Par - publié le 02 juillet 2007 à 00h00 ,
MAJ le 24 septembre 2009 à 18h59 - 0 commentaire(s)
Au même titre que Christoph Hochhausler, Henner Winckler appartient à cette nouvelle vague allemande qu’il serait plus juste de baptiser de «nouvelle nouvelle vague allemande» (la nouvelle vague allemande correspond à celle des années 70 et l’émergence d’auteurs tels que Fassbinder). Parcours intéressant, films itou.

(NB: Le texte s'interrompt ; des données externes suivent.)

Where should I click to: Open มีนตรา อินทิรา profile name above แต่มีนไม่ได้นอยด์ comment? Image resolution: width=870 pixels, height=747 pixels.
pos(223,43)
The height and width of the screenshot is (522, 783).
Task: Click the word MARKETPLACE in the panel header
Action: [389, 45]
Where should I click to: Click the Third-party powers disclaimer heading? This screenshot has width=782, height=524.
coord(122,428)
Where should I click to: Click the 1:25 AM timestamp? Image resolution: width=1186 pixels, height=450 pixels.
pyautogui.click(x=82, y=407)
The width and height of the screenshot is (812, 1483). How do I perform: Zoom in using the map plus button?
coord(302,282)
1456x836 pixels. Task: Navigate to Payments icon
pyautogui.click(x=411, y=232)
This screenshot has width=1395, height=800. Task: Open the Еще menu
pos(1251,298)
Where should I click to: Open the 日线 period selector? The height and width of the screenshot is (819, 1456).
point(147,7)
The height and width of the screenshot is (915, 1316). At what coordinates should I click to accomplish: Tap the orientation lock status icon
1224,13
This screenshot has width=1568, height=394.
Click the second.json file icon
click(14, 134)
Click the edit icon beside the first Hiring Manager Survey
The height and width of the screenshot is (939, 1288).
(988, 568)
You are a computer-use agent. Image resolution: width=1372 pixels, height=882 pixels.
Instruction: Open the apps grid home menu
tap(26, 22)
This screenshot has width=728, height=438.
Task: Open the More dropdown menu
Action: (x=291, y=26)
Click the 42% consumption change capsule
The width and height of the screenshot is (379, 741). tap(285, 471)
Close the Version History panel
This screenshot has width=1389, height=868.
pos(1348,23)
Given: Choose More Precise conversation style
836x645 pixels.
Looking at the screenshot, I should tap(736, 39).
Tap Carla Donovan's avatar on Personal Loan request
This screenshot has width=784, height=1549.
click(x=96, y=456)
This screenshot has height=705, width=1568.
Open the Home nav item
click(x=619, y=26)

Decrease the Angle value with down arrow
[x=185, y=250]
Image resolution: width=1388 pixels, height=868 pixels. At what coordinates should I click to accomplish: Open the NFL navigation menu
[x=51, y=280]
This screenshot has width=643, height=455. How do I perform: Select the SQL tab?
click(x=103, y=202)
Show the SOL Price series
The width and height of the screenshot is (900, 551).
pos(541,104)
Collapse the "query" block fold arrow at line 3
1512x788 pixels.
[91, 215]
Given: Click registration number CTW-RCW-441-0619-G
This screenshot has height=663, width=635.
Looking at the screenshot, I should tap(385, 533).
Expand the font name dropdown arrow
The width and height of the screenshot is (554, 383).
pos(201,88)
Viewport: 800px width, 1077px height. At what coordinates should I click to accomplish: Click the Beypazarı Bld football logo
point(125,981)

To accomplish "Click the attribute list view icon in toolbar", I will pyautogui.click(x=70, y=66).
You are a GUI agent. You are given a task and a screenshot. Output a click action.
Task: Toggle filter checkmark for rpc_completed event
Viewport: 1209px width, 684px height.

Le phénomène commence à prendre de l’ampleur: l’Allemagne est désormais le nouveau territoire cinématographique à défricher. Depuis presque dix ans, le cinéma Outre-rhin, constamment inventif, brillant dans ses audaces, singulier même lorsqu’il tutoie les conventions, surprend les mirettes de cinéphiles en quête des nouveaux talents. Ce n’est pas une nouveauté : de tout temps, il a permis l’éclosion de grands patronymes (Lang, Wiene, Murnau, Wenders, Schlöndorff, Fassbinder, Herzog, on en passe). Aujourd’hui, on peut miser sur des cinéastes tels que Stefan Ruzowitsky (Anatomie), Oskar Roehler (Les Particules élémentaires), Christoph Hochhausler (L’imposteur), Fatih Akin (Head on), Hans-Christian Schmid (Requiem), Marc Rothemund (Sophie Scholl, les derniers jours),Tom Tykwer (Cours, Lola, Cours), Wolfgang Becker (Good Bye, Lénine), Oliver Hirschbiegel (L’expérience). La vie est belle l’a compris en proposant la sortie des opus remarqués de tout plein d’auteurs allemands.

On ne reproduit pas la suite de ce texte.